Plant & Animal Genomes XI Conference Plant & Animal Genomes XI ConferenceJanuary 11-15, 2003
Town & Country Convention Center
San Diego, CA
Poster: Genome Sequencing & ESTs
Development of the grape berry (Vitis vinifera L.) follows a double-sigmoidal growth curve, with the beginning of the second period of growth defining the onset of ripening, or veraison. Little is known about the changes in gene expression leading to veraison. Nevertheless, an EST analysis of a veraison cDNA library from Thompson Seedless berries showed that 25% of the sequences were associated with stress responses; a further 23% are implicated in disease resistance, and nearly 22% are involved in protein turnover. In order to determine how expression of individual genes changes during berry growth and development it is necessary to compare expression at different developmental stages.

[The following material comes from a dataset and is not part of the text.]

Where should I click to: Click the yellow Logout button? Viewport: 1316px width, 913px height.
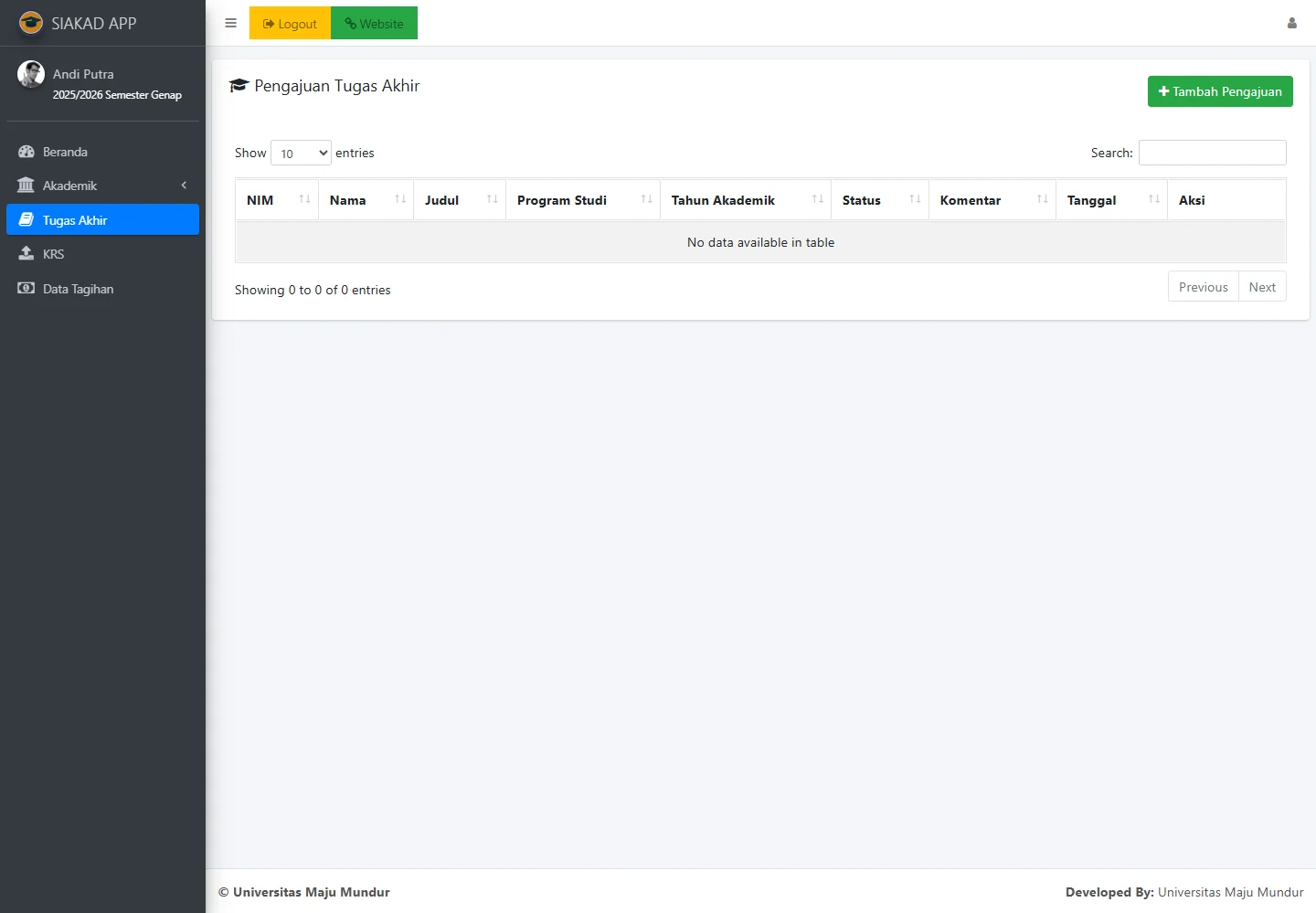coord(290,24)
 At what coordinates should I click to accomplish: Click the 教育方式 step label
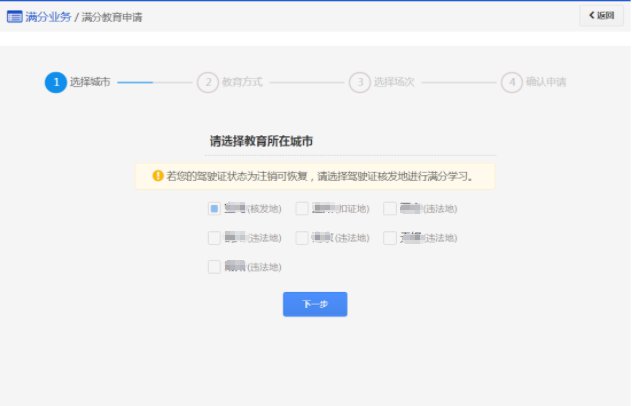coord(242,82)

We have attempted to derive quantitative gene expression information using real-time RT-PCR on RNA samples isolated from Thompson Seedless grape berries at five stages of development. Strategies for quantitative gene expression such as real-time RT-PCR require a constitutively-expressed reference gene against which expression of other genes can be normalised. A suitable reference gene may be particularly difficult to identify in tissue undergoing major developmental change, or if little functional information is available about the tissue. Some of the more traditional normalising gene candidates such as actin, aquaporin, ubiquitin and rRNA genes seem to show variation in expression across the range of berry development studied. This may be because the developing grape berry undergoes dramatic changes in cell size, cell physiology, cellular metabolism and physiological state. The objective of this work is to identify a normalising gene that can be used for the study of relative gene expression within tissues of developing fruit that typically undergo substantial developmental change throughout the experimental period.